Caught in a whirlwind or two.
Divinely, my sail caught the winds of you,
and changed my point of view.
Never hopelessly lost, you see.
Spirit wind set its course for me.
And calmed the waters of a troubled soul.
Pulled the anchor from the depths below.
Set a horizon of direction
in this heart of mine.
I left organized religion a few years ago. When I say I left religion I do not mean I lost my faith or belief in God. However, the damage that organized religion caused in my own life set me on a path to seek out what faith really means and just how far God’s love and grace actually extends.
I’ll never forget the beginning of my divorce. I remember crying and saying, “This is the worst thing I’ve ever done, this is the worst thing I’ve ever done to someone.” I also remember thinking that this was too big, too big for grace to cover. I was so scared I’d never heal, never be forgiven, never find restoration.

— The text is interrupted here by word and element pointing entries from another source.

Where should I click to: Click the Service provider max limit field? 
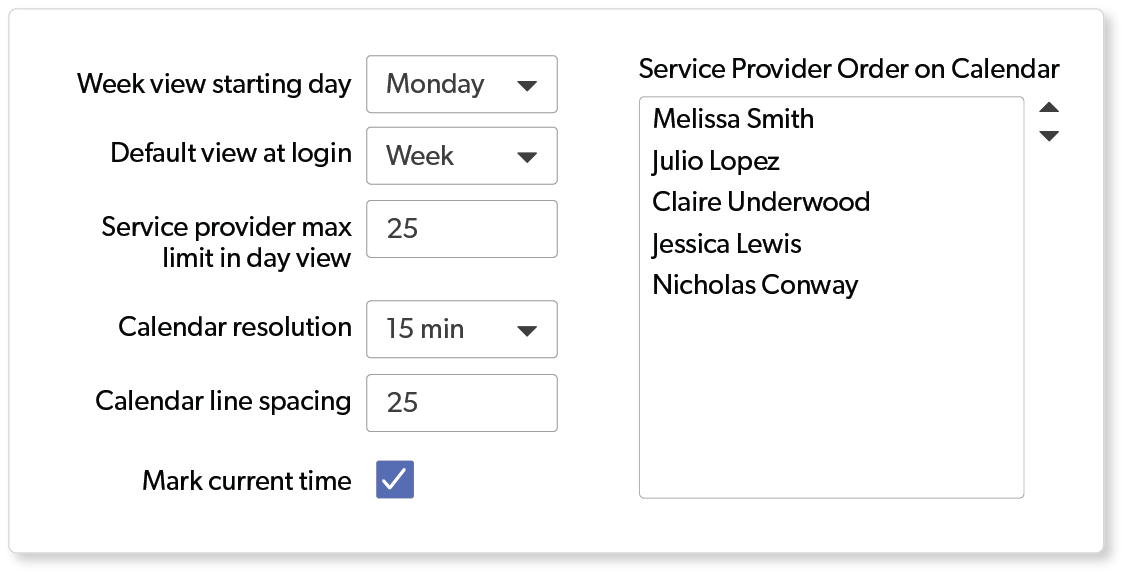(461, 229)
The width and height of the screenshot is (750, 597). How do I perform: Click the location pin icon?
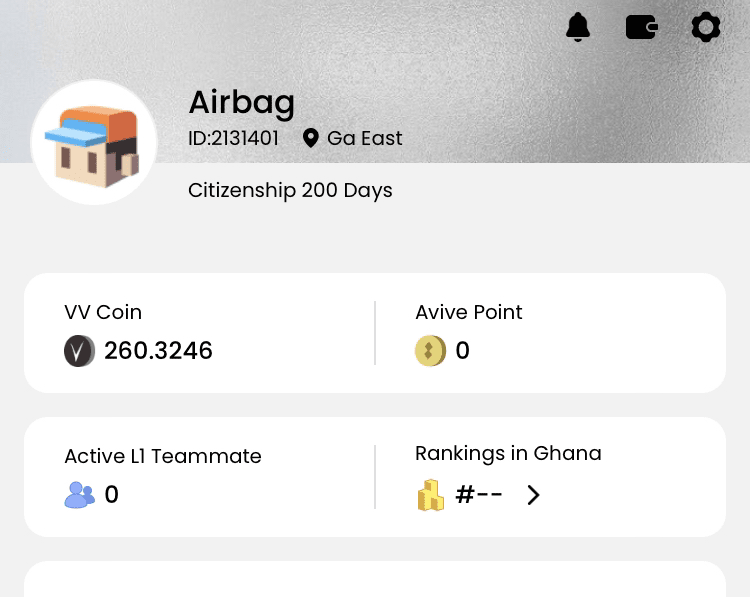(x=311, y=138)
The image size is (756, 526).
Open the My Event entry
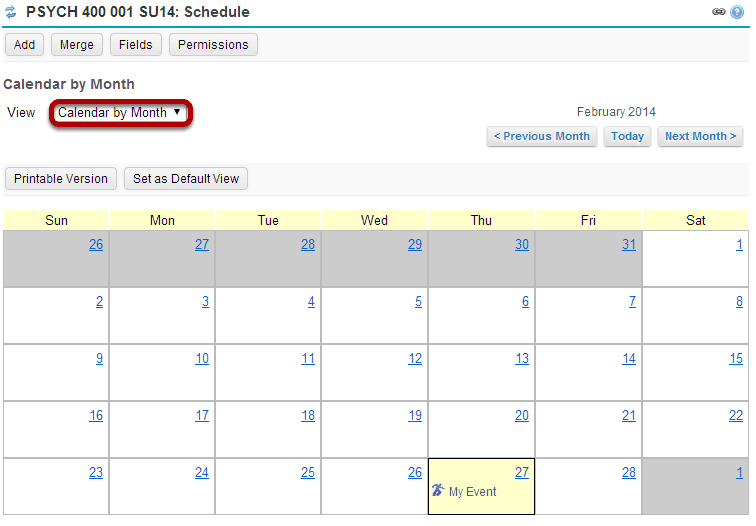pyautogui.click(x=472, y=492)
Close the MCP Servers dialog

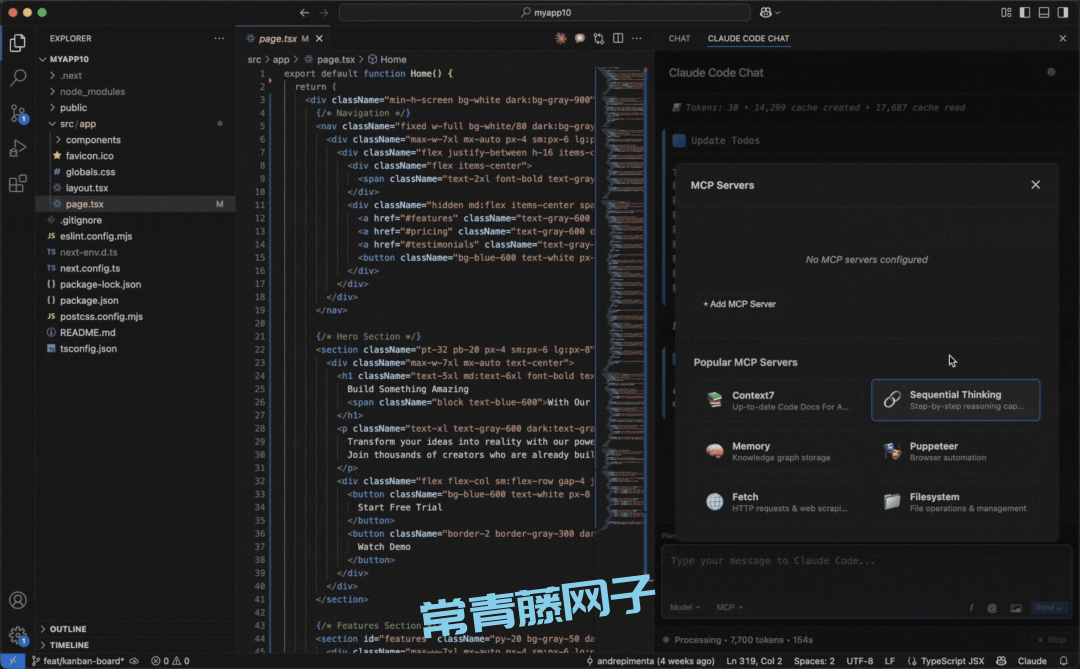pos(1035,185)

I had no idea that the very grace I doubted could cover me would ultimately be what has carried me through some of the hardest moments of my life.
These years have been hard. I’ve struggled emotionally, physically, financially, and of course spiritually. I lost my house and then my puppy in the same year. I have had my heart broken over and over again. I don’t know if I’ve ever cried so much in my entire life.
But I found a grace so much bigger than I ever imagined in all the little moments that were still beautiful despite the heartache and pain.
I completed my degree and received high honors while parenting, working, and finalizing a divorce.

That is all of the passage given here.